The night is long for contractors who can’t sleep. Project problems and money worries are the monsters under their bed. But their biggest fear, the thing that keeps them up most, is not what they know—it’s what they don’t know. It’s the unknowns—risks and liabilities they don’t see coming until it’s too late—like a car you don’t see until it’s running you over. These unknown and potentially catastrophic risks lurking in the shadows of every project are what really worry contractors, because they can’t be controlled.
In this article we drag unknown risks and liabilities into the light and let you examine them. Because it’s not a question of “if,” but rather, “when” they will threaten you. Contractors who’ve been in business for long enough have encountered many of the risks we’re identifying today. They learned the hard way. And if their company survived, it is now stronger because of the experience. Because now they will be able to see a potential disaster coming in time to avoid it.
In our last article we described a common contract provision used by contractors to limit their liability on the project—a cap on liability. But there are some liabilities that smart owners would never agree to cap. And such risks and liabilities are often expressly excluded from such a cap. That is, the contract identifies the liability by name—like personal injury—and says that the liability cap does not apply to that kind of event. But remember that everything is negotiable, so as part of the negotiations regarding the amount of the cap (which our readers will recall from the last article should be the contract amount) you may also wish to discuss exactly what liabilities are included and excluded from the cap. First, your failure to perform the contract, for whatever reason, should always be included as one of the events to which the liability cap applies. But let’s consider some others.
Third Party Indemnification
This is very often excluded from liability caps. But what is it? These are lawsuits against you by people or entities that aren’t a party to your contract with the project owner. So, for example, a personal injury lawsuit brought against you by someone who was allegedly injured by your work. Maybe a pedestrian falls into one of your excavation trenches and is crushed. Another example—maybe an adjacent property owner sues you for damage to his property and alleges that a sinkhole was caused by your work. Another example—maybe a subcontractor on the project sues you for fraud. The project owner could potentially be dragged into any and all of these lawsuits, and since his liability to the third party isn’t capped, the owner would want to make sure that your liability to him isn’t capped either.
Warranty of Title
We’re not talking about workmanship or the quality and conformity of materials. We’re talking about liens. If you don’t pay your subcontractors or suppliers, they could file mechanic’s liens. The liens attach to the owner’s property and thus injure it. Liens diminish the value of the owner’s property, make it difficult for the owner to obtain or continue financing, and make it virtually impossible to sell. So owners obviously would want to be able to sue you for the full amount of the liability you allegedly created by failing to pay subcontractors and suppliers.

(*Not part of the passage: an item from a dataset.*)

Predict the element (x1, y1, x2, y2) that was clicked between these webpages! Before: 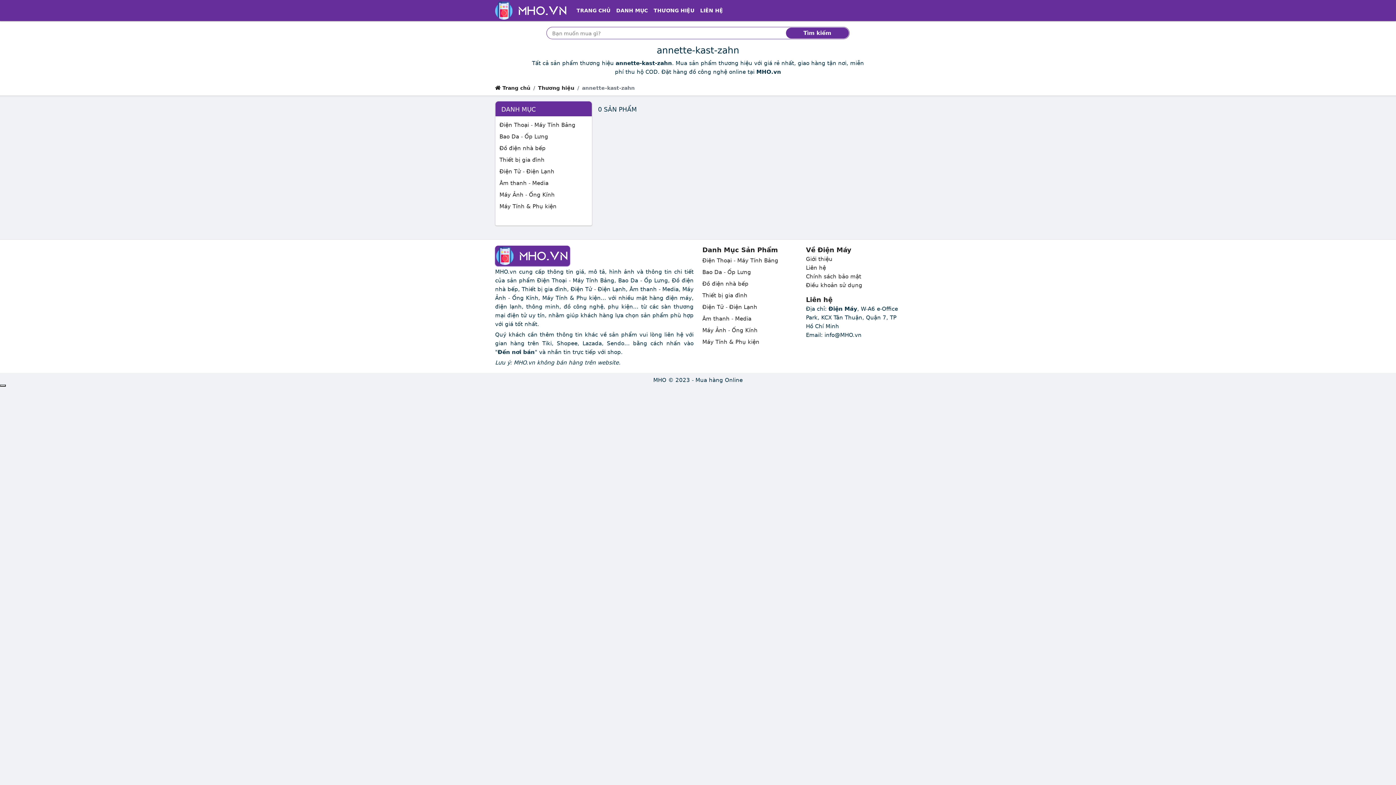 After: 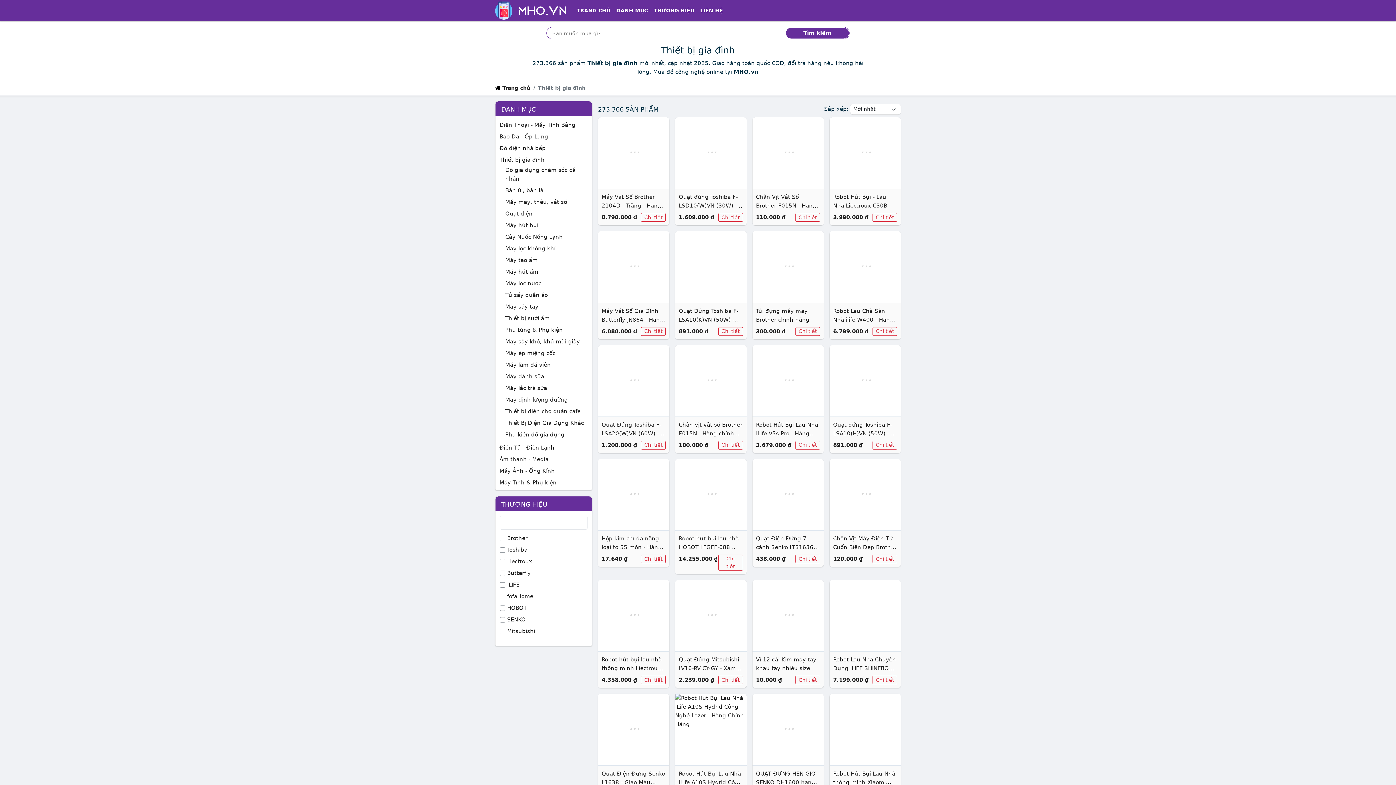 Action: bbox: (499, 156, 544, 163) label: Thiết bị gia đình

This one works both ways. Contractors don’t want to cap owner’s liability for preexisting conditions like hazardous materials discovered onsite once work gets underway. And likewise, the owner would never agree to limit or cap the liability of a contractor who improperly uses or releases hazardous materials onsite.
Gross Negligence or Willful Misconduct
Usually liability for mere negligence that is, acting in a way that is unreasonable under the circumstances, is often included as part of the cap. But gross negligence or willful misconduct—doing wrong on purpose maliciously or with what the law calls a “conscious disregard,” for the consequences, should of course be excluded from the cap, as liability for such extreme conduct is generally severe. This would include liability for fraud as well—which in many states can’t be capped by law.
Don’t forget about using sub-caps, as a possible negotiating tool. These caps are often referred to in contracts as “liquidated damages.” For example, you may wish to quantify the damages for certain events in give them their own caps. Take delays, for instance—“10% of contract price for delay liquidated damages, but 15% of the contract price for delay liquidated damages.”
And finally, here is something you may not know but should look for it in the contract. Owner’s, like you, buy insurance to protect themselves from some of the risks and liabilities and losses, and their contracts usually say that that coverage doesn’t reduce the cap on your liability to them. The reason, they say, is that they bought the insurance at their expense and you shouldn’t be able to benefit from it, and also because it was purchased to protect them, the owner, and not intended to alleviate your liability.